Before me stands a man with messy, charcoal colored hair. You know, the kind he runs his fingers through. The kind you fist your hands in when he has his mouth suctioned to your vagina.

His jaw has all those masculine features that authors use words like chiseled, strong, square, dusted-in-hair-as-if-he-hasn’t-shaved-in-a-day, to describe.

Lips ripped straight from Tom Hardy’s mouth.

A nose that can’t be defined because, who the fuck knows how to describe a sexy nose.

And those eyes? Blue like the ocean—maybe. I can’t see them from here. And they’re narrowed in curiosity? Lust? Probably anger…

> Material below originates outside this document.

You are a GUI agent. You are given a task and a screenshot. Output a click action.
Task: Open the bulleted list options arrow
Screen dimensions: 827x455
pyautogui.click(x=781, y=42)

My gaze moves south. Over the small dimple in the center of his chin. Down his Adam’s apple that bulges slightly when he swallows. Lower to the little bit of chest visible from the opening at the collar of his white shirt.

The dark suit jacket hugs his long arms. I follow it from his shoulder to his wrists. Son of a bitch he’s wearing cufflinks. And a belt. Hard, flat stomach above it. Outline of a big cock below it.

Long legs.

Hard thighs.

Shiny shoes.

You get the picture. But in case you didn’t, Jake Swagger is really fucking hot.

And super fucking pissed.

“Who the fuck are you?!”

I shake away my stupidity and scramble to get up. The half empty pizza box slides from my lap to the floor. It lands right side up—next to my dirty napkins and the two-liter Dr. Pepper bottle.

I stand in front of him and a shiver of fear snakes up my spine from the silent anger he emits. I want to disappear back into my writer brain. Run away from reality and build a perfect, fictional world where he is my That Guy and I am his heroine. But there is no escape from his scrutiny.